## Task objective
In the text on B.C. wildfires below, why does the writer hold that fighting wildfires and other environmental disasters "isn't enough"? State what the writer calls for instead.

## Excerpted text
• • • •

Stop being reactive on B.C. wildfires
We’re again in the Smokanagan with our neighbours to the north and south battling for their homes, livelihoods, and the natural world.
In Penticton, our ability to breathe affected by which way the wind blows.
As I write this, the Air Quality Index rates our city’s air as “excellent” — the first time in two months.
We’re 60 years beyond the publishing of scientist Rachel Carson’s Silent Spring in 1962 — the book that launched the environmental movement. That’s three generations ago.
Fighting wildfires and other environmental disasters isn’t enough — that’s reaction. We must legislate immediate action and stop funding and burning the fossil fuels that are choking us and drying and incinerating Earth.
Petroleum can still be wisely used to create much of the material stock of the 21st century, but we must stop burning it. Our lives depend on immediate action. There’s no substitute for breathable air.
Enough of climate deniers, climate action delayers, and those who continue to kick the can of change in our energy system to 10 or 20 or more years into the future. Always putting the economy and our current standard of living ahead of environmental reality will kill us.

• • • •

## Collected data entries

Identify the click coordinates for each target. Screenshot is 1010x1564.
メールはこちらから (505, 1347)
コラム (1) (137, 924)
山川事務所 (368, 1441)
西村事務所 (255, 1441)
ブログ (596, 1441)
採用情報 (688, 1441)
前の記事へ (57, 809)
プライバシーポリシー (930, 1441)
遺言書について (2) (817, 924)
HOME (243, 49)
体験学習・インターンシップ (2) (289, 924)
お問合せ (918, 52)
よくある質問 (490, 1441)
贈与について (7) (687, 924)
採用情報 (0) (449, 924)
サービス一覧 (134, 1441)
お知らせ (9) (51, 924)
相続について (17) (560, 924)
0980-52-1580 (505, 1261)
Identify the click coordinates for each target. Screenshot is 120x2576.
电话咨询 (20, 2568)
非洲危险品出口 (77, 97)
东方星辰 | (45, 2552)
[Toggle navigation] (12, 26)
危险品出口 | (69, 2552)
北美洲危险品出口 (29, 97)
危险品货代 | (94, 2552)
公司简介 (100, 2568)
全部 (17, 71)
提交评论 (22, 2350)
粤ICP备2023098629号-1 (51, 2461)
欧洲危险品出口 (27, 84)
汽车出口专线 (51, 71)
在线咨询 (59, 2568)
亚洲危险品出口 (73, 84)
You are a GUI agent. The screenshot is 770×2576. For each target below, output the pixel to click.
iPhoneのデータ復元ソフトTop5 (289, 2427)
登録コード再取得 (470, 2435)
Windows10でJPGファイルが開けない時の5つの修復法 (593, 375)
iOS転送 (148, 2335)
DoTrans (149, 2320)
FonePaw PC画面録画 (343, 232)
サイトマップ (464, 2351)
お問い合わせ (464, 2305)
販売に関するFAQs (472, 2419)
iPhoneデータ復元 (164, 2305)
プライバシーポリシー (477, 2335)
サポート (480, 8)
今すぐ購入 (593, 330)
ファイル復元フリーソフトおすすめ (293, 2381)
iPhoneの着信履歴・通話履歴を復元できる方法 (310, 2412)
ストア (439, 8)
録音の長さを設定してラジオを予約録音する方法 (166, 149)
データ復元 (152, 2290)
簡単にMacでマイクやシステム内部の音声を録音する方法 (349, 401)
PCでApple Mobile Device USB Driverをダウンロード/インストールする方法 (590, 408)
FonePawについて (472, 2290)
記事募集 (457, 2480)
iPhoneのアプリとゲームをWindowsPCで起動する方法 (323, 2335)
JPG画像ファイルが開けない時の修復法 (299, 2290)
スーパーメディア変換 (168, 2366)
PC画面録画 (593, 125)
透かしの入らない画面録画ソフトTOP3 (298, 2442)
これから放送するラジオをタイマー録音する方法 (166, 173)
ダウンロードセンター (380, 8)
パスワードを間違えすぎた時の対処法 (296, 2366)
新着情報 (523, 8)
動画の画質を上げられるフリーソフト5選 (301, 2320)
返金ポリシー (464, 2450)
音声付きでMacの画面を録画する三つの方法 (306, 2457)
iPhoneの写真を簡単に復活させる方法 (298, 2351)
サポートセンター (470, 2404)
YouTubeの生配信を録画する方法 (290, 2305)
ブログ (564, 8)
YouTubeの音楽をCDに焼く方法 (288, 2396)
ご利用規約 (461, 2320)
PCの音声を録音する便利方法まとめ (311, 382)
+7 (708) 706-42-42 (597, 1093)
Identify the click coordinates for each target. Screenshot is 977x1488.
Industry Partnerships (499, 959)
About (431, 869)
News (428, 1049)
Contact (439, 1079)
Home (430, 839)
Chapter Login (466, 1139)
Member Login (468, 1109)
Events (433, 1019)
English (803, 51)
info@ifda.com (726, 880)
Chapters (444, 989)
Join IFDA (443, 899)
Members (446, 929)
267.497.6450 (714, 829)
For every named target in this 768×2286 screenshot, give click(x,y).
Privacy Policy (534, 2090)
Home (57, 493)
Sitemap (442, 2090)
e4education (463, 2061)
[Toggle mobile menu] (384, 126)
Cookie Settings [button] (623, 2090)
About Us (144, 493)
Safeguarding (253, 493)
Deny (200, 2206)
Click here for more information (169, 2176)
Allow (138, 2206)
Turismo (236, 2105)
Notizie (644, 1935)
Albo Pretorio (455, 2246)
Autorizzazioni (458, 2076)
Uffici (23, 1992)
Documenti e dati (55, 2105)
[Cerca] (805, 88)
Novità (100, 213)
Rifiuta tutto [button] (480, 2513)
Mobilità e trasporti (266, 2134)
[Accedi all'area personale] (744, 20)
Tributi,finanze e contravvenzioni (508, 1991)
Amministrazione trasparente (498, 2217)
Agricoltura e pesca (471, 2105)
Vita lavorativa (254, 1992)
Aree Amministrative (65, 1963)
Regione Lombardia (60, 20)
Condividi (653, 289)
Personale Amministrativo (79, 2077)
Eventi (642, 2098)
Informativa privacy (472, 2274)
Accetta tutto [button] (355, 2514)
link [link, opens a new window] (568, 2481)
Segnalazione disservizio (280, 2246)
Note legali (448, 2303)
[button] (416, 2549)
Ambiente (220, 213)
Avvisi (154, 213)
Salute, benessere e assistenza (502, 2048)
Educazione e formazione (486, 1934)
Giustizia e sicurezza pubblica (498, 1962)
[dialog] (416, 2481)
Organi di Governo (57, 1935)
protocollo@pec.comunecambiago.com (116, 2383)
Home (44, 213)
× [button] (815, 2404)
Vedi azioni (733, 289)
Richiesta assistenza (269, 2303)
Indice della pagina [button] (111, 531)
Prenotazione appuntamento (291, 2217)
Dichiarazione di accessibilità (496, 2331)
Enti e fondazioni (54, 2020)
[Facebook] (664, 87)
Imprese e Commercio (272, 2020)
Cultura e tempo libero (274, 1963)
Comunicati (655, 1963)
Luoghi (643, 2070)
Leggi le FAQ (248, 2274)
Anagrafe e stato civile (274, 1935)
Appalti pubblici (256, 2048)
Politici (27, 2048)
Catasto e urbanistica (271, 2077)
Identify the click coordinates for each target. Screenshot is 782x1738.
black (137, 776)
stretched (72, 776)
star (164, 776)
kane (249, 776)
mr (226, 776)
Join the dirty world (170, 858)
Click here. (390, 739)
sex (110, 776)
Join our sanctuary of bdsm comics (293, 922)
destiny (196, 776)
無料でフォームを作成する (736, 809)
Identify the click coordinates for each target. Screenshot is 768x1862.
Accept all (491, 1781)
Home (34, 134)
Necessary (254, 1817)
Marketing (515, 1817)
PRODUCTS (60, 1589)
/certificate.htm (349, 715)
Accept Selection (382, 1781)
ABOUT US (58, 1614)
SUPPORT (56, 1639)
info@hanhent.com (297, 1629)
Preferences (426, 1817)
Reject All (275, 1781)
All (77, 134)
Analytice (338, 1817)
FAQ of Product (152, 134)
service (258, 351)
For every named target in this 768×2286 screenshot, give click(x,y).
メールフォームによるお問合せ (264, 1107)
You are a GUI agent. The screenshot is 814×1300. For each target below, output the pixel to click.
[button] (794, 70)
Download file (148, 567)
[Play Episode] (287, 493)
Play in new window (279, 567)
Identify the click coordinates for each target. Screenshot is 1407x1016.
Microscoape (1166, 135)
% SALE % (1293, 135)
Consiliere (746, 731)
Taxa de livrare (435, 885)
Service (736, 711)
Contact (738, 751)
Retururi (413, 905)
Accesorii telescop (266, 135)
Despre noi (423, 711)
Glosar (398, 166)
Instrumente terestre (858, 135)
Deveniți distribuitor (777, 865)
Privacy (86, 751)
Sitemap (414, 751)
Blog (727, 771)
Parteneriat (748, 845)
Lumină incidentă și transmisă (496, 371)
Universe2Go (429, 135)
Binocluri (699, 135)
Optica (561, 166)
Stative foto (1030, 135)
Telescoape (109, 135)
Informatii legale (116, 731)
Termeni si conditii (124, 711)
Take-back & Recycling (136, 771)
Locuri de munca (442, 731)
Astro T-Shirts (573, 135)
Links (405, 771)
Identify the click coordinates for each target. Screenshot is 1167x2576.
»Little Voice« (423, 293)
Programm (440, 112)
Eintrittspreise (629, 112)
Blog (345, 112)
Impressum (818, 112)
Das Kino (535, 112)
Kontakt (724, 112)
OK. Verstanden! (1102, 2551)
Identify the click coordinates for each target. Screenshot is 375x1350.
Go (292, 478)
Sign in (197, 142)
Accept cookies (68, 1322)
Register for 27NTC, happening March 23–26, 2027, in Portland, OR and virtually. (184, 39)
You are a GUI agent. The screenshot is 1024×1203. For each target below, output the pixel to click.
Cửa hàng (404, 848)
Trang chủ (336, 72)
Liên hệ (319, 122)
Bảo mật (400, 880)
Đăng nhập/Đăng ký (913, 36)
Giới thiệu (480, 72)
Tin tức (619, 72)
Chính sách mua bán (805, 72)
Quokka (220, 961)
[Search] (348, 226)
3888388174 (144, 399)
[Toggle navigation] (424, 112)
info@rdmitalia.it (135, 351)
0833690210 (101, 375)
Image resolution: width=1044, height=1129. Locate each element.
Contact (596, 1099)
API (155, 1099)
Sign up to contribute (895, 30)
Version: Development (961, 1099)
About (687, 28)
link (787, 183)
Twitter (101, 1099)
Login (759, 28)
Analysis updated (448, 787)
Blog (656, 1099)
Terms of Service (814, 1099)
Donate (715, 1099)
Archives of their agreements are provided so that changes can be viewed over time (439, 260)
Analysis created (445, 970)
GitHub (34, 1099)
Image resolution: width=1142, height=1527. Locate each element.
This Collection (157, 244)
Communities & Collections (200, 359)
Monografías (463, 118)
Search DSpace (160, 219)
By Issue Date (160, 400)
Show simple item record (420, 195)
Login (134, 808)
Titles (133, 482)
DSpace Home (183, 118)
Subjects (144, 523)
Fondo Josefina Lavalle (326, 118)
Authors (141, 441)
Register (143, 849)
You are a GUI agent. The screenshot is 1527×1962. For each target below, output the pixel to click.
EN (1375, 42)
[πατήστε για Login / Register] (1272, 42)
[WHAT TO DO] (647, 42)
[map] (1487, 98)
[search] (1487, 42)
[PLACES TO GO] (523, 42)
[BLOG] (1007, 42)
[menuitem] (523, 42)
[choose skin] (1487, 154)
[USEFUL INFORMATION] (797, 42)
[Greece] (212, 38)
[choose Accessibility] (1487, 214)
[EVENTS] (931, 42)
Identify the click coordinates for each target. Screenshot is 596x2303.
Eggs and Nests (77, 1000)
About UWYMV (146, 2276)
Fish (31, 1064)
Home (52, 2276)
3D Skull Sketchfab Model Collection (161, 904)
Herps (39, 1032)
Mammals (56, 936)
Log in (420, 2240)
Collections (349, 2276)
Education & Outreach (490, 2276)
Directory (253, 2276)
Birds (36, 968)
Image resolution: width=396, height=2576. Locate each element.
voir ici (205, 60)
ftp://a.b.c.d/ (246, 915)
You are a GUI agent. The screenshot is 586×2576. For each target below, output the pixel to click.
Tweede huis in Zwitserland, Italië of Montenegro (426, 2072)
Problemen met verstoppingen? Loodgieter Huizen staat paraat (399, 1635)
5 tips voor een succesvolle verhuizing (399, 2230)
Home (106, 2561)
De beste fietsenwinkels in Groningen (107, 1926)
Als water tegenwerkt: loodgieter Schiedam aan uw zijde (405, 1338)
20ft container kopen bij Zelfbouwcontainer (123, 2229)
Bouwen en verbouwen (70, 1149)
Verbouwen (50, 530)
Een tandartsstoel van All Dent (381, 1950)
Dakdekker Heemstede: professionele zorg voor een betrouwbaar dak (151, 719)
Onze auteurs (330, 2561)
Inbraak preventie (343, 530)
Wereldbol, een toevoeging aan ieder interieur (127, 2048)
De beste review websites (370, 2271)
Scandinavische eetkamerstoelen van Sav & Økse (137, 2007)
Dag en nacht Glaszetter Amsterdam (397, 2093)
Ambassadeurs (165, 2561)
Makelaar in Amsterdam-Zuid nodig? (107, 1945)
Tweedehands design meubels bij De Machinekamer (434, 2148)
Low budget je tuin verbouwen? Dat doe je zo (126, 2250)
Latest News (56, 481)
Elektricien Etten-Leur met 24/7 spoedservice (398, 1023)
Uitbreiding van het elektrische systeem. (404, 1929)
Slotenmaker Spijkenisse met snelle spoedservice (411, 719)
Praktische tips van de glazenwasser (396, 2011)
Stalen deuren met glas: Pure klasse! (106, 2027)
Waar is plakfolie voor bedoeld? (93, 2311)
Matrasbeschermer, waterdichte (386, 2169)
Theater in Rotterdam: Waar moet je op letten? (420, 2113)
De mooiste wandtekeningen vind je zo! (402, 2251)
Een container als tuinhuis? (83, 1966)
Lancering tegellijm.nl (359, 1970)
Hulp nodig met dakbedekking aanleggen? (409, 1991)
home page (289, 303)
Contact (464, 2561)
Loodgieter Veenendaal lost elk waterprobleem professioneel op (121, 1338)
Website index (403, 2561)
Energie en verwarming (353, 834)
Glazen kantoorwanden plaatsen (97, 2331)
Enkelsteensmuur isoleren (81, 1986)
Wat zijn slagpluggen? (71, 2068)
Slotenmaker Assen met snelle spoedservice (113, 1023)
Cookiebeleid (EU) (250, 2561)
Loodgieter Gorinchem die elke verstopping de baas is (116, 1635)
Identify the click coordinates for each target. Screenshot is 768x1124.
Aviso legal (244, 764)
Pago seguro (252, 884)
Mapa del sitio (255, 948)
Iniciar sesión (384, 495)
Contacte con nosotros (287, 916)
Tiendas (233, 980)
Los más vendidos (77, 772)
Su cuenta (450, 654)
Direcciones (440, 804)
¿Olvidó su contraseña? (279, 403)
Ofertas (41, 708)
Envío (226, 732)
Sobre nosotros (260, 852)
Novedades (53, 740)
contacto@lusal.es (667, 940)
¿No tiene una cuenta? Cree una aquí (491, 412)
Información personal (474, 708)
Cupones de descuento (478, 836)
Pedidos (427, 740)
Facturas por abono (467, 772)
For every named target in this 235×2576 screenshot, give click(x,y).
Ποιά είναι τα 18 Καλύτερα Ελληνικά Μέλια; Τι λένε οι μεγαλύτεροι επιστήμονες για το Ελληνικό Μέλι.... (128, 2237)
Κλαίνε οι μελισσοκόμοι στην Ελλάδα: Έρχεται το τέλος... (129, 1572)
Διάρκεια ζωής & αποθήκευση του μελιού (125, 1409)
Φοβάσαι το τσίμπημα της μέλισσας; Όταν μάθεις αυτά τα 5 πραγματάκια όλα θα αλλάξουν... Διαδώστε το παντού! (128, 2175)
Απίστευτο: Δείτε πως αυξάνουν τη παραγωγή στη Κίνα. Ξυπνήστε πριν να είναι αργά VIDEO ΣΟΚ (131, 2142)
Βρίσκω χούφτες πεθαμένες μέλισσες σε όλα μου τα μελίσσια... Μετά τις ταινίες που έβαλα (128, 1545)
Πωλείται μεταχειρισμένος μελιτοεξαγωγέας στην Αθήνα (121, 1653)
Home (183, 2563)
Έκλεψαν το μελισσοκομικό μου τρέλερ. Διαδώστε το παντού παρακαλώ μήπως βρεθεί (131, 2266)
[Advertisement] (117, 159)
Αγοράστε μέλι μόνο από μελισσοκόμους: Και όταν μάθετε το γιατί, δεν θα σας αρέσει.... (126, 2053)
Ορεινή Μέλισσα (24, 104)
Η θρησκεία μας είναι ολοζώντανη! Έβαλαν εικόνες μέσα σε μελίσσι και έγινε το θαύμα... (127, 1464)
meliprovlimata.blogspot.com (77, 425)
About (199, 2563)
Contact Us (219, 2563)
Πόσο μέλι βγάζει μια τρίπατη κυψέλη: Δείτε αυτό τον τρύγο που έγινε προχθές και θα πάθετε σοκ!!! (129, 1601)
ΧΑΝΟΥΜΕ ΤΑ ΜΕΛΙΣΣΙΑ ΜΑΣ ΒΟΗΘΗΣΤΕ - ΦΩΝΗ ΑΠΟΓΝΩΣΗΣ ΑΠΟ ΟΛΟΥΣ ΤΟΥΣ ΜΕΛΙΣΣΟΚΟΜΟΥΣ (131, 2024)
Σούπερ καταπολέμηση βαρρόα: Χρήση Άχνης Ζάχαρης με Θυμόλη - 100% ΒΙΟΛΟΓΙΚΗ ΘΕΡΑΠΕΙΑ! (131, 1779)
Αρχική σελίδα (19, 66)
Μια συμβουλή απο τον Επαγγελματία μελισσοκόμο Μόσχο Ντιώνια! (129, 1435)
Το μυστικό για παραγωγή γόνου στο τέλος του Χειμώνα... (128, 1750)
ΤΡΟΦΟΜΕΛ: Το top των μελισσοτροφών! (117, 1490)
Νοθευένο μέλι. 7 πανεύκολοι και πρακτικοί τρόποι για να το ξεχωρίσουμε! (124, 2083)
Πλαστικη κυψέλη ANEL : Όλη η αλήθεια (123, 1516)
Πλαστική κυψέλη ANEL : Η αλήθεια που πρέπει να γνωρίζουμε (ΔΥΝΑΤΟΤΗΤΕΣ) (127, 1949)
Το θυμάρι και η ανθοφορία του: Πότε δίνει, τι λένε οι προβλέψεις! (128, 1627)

• • • •

## Reply
The writer holds that fighting wildfires and other environmental disasters is only reaction. The writer calls instead for legislating immediate action and for no longer funding and burning the fossil fuels that are choking people and drying and incinerating Earth.